The dowry that led to a world-changing invention
Karl Benz was that rarest breed of man, an inventor remembered by history. He had the good sense and the good fortune to invent one of the symbols of the modern age, 125 years ago. While bread-bins and spanners are an integral part of everyday life, the names of their inventors are not embedded in the public consciousness. But cars are different. Cars are special. Cars are one of the few objects that can inspire love, so it is fitting that, without love, Benz may not have found the success he did.
When Benz was born in 1844 journeys were made by steam-powered train or horse-driven carriage. The notion of engine-driven personal transport was in the realm of science fiction. For much of the 19th century steam seemed to be the answer, but though it was pioneering, steam-powered modes of transport were cumbersome and unsafe, hardly the blueprint for travel of the future.
As a young man in Karlsruhe, Germany, Benz worked as an engineer making iron bridges. But his passion was in propulsion and when, in 1871, he secured a sizeable dowry for his wife, Bertha, he used it to set up his own engineering workshop and focused exclusively on developing an engine that could replicate the power of horses. But Benz was not alone. Germany was the crucible of the combustion engine and over the last three decades of the 19th century several men worked tirelessly to perfect and, most importantly, patent their designs. Gottleib Daimler, Nickolaus Otto and Wilhelm Maybach had invented the four-stroke engine in 1876 and, at one stage, looked like they would claim the ultimate accolade. But just as they were on the verge of a breakthrough, Benz unveiled the invention that would change the world.
In January 1886 he presented his Patent Motorwagen, the world's first ever car. It ran on petrol, then a product solely used for cleaning and only available in small quantities in pharmacies. With this fuel, a two-stroke engine could propel the three-wheeled vehicle through a chain, driving the rear wheels. Its 1L engine produced less than 1hp, propelling it to 16kph. He was granted his patent and with it his place in history. It was his marriage that had made this possible and it was his dear wife, an eminent engineer in her own right, who was to revolutionise motoring and make her husband his fortune.

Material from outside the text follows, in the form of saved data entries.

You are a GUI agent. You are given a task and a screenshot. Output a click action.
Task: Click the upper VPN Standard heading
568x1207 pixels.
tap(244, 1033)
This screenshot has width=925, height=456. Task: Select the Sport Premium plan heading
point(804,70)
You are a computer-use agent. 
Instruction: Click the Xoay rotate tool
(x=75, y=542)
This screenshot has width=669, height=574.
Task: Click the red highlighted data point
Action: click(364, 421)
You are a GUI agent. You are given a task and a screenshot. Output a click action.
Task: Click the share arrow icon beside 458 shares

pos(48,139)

Although Benz had been granted the patent, he was yet to prove that his invention was commercially viable. It was exciting, certainly, a breakthrough, undoubtedly, but there remained the question of how useful it was. On August 5, 1888, without her husband's knowledge, Bertha drove the car 106km to her mother's house in the Black Forest (the route dictated as much by the location of pharmacies as the most direct roads). This was the first-ever long journey in a car and proved that it could be a functional mode of transport as well as a technical marvel. The publicity this created saw a surge in demand.

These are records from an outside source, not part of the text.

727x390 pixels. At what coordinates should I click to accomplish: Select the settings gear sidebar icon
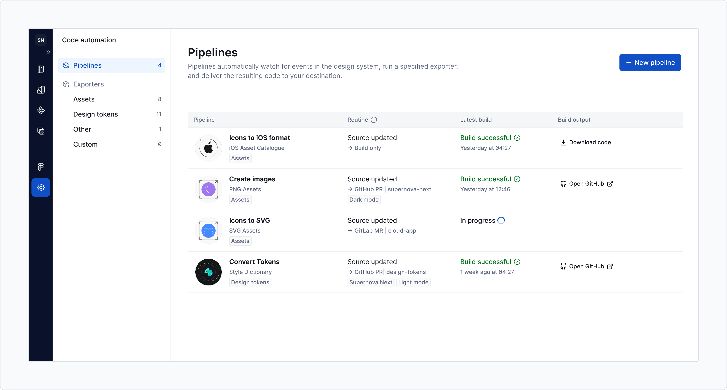[x=41, y=187]
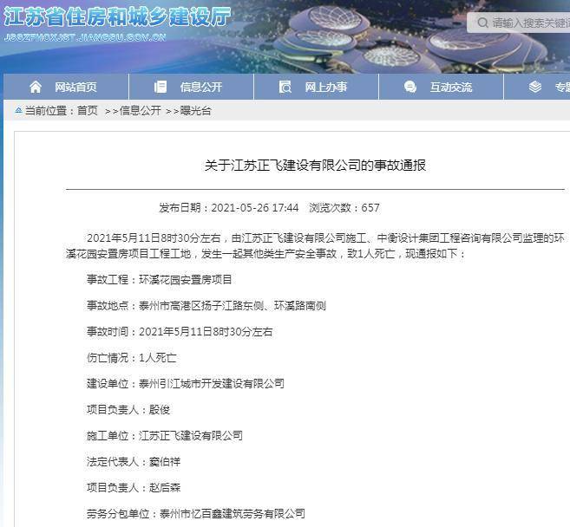
Task: Click the 江苏省住房和城乡建设厅 site logo
Action: click(x=117, y=17)
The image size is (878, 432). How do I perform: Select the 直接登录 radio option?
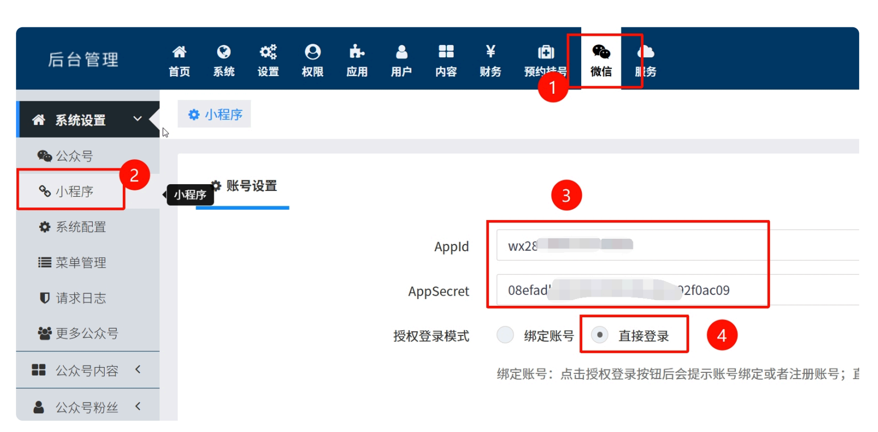599,336
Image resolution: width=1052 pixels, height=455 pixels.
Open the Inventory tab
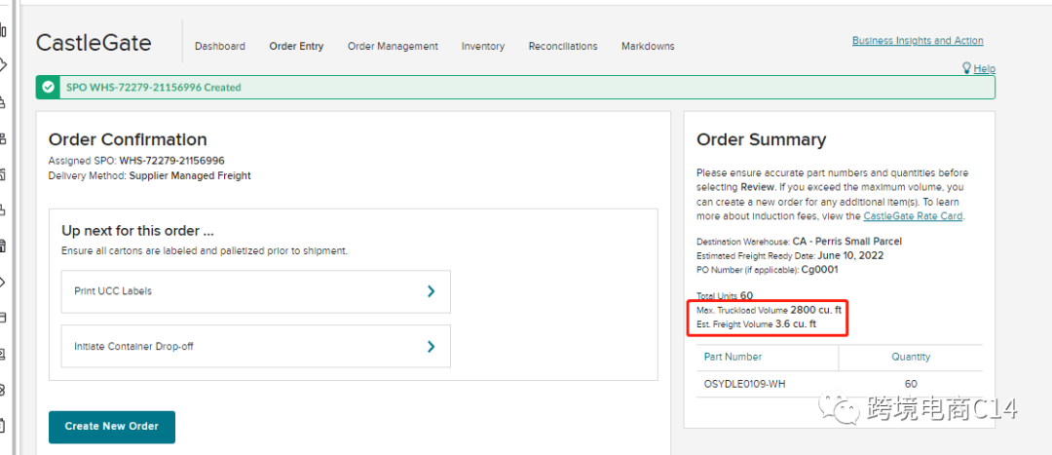[x=483, y=46]
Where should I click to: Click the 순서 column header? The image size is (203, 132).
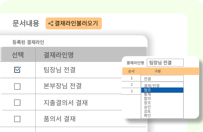point(131,71)
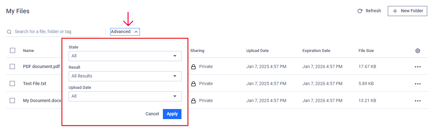Collapse the Advanced filter panel
The height and width of the screenshot is (138, 436).
pyautogui.click(x=125, y=32)
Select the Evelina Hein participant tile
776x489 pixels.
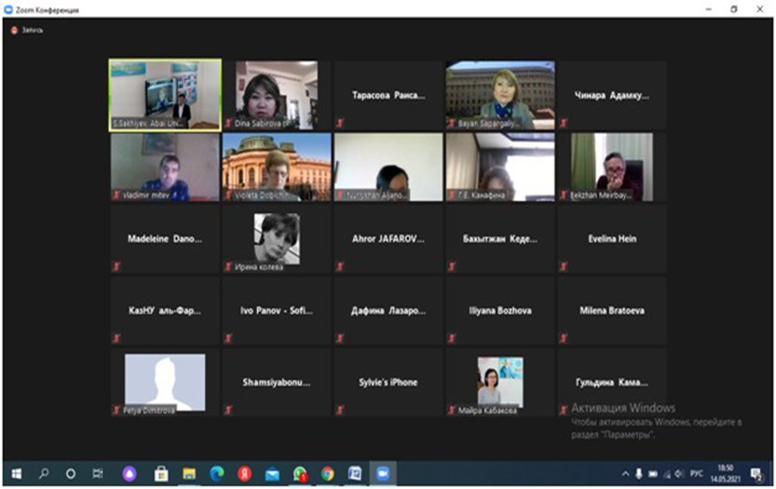point(611,238)
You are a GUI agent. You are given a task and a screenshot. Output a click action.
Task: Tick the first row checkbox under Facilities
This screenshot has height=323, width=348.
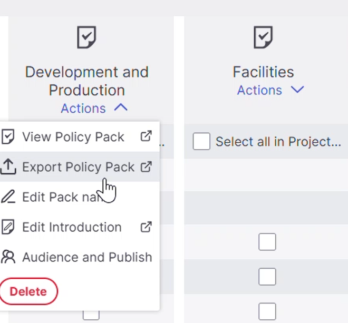[x=267, y=242]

By 1893 Benz was selling almost 100 cars a year and, by the turn of the century, he was the largest car manufacturer in the world. As business grew he continued to innovate, creating the first "flat" cylinder configuration in 1896, a design still used by Porsche today.
As cars became big business, investors increasingly began calling the shots and when French engineers were brought in to the company, Benz resigned, though remaining on the board. He then created his own distinct company, Benz and Sons, and made a line of cars that became a popular choice for London taxis.
The hyperinflation that followed the Great War saw the price of a car rise to an absurd 25 million Deutschmarks, which led manufacturers to the brink of bankruptcy. To stave off disaster, Benz merged with his one-time bitter rival Daimler in 1926. Karl, now in his 80s, took his place on the board. But the new marque was to have a new name, one of the most evocative in the motoring lexicon. The most famous Daimler model had been named after the daughter of its designer, Emil Jellinik. She was Mercedes and her name was destined to inspire the devotion of many more men than her father.
Benz died in 1929. His house is now the centre of the Daimler and Benz research institute. A TV drama of his life, Karl and Bertha, was broadcast in Germany this year.